A glass bead semi‑hydroponic system for intact maize root exudate analysis and phenotyping

Authors

Martha G. Lopez-Guerrero, University of Nebraska–Lincoln
Peng Wang, University of Nebraska—Lincoln
Felicia Phares4, University of Nebraska—Lincoln
Daniel P. Schachtman, University of Nebraska—Lincoln
Sophie Alvarez, University of Nebraska—Lincoln
Karin van Dijk, University of Nebraska—Lincoln

Date of this Version

3-5-2022

Citation

Lopez‑Guerrero et al. Plant Methods (2022) 18:25 https://doi.org/10.1186/s13007-022-00856-4

Comments

© The Author(s) 2022. Open Access

Abstract

Background: Although there have been numerous studies describing plant growth systems for root exudate collection, a common limitation is that these systems require disruption of the plant root system to facilitate exudate collection. Here, we present a newly designed semi-hydroponic system that uses glass beads as solid support to simulate soil impedance, which combined with drip irrigation, facilitates growth of healthy maize plants, collection and analysis of root exudates, and phenotyping of the roots with minimal growth disturbance or root damage.

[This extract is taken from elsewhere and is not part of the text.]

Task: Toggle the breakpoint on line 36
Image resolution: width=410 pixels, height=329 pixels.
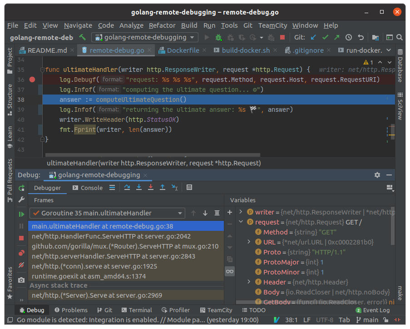Action: [x=32, y=80]
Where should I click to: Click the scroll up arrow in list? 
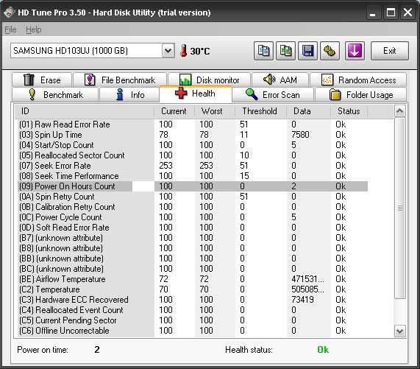click(x=399, y=111)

Results: This system was used to collect root exudates from seven maize genotypes using water or 1 mM CaCl₂, and to measure root phenotype data using standard methods and the Digital imaging of root traits (DIRT) software. LC–MS/MS (Liquid Chromatography—Tandem Mass Spectrometry) and GC–MS (Gas Chromatography—Mass Spectrometry) targeted metabolomics platforms were used to detect and quantify metabolites in the root exudates. Phytohormones, some of which are reported in maize root exudates for the first time, the benzoxazinoid DIMBOA (2,4-Dihydroxy-7-methoxy-1,4-benzoxazin-3-one), amino acids, and sugars were detected and quantified. After validating the methodology using known concentrations of standards for the targeted compounds, we found that the choice of the exudate collection solution affected the exudation and analysis of a subset of analyzed metabolites. No differences between collection in water or CaCl₂ were found for phytohormones and sugars. In contrast, the amino acids were more concentrated when water was used as the exudate collection solution. The collection in CaC_l2 required a clean-up step before MS analysis which was found to interfere with the detection of a subset of the amino acids. Finally, using the phenotypic measurements and the metabolite data, significant differences between genotypes were found and correlations between metabolites and phenotypic traits were identified.

Conclusions: A new plant growth system combining glass beads supported hydroponics with semi-automated drip irrigation of sterile solutions was implemented to grow maize plants and collect root exudates without disturbing or damaging the roots. The validated targeted exudate metabolomics platform combined with root phenotyping provides a powerful tool to link plant root and exudate phenotypes to genotype and study the natural variation of plant populations.